How many lines in the material below contain the word "input"? Case matters. Reply with the number alone.

** START Supplied data **

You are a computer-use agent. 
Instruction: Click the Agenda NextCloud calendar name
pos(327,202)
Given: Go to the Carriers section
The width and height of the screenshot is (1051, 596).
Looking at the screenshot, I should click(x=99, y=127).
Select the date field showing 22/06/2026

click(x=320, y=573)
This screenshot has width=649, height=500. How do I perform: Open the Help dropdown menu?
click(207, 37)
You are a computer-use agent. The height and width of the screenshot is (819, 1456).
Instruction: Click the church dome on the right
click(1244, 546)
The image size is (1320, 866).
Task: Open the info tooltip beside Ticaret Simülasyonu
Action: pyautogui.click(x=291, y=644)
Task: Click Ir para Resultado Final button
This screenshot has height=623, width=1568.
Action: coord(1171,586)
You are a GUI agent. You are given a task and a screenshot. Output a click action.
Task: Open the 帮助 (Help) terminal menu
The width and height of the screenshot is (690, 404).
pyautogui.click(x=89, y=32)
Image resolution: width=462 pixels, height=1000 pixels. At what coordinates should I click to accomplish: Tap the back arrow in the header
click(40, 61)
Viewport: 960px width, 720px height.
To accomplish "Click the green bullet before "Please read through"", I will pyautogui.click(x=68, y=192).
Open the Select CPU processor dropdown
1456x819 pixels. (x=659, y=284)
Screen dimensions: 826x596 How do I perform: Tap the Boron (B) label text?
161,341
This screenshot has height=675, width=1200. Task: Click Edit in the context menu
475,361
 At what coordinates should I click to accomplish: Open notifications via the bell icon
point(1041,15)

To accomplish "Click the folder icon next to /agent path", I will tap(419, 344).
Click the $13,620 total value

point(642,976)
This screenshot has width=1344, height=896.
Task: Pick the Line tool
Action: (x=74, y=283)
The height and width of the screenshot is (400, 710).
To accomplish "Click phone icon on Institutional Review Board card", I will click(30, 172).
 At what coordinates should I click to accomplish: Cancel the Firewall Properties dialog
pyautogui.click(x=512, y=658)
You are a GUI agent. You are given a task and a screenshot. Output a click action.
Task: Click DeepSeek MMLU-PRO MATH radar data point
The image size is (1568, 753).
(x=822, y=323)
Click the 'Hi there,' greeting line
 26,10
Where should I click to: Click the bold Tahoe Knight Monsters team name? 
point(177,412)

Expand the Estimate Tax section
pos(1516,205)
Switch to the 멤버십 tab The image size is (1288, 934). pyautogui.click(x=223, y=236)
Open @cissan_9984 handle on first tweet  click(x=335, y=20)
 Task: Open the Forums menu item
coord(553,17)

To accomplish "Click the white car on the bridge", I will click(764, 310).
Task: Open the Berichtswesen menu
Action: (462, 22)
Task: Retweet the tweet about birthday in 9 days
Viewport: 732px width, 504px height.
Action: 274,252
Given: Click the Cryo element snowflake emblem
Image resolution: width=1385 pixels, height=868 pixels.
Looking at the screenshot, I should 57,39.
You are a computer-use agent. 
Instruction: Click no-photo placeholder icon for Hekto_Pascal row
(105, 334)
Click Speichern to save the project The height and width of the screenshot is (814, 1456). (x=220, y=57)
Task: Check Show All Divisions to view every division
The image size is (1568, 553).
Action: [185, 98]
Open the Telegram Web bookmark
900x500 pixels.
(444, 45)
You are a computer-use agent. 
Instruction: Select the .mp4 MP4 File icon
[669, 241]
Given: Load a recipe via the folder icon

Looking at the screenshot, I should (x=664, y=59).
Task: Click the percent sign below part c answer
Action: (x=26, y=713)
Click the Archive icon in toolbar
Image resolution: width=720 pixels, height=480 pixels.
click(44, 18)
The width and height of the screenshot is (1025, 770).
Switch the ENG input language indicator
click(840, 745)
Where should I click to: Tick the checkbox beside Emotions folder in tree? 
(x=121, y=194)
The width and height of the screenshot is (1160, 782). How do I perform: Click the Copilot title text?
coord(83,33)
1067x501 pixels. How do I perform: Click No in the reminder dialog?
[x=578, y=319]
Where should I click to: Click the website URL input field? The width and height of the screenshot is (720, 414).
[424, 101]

** END Supplied data **

» **Finished exercise**: 2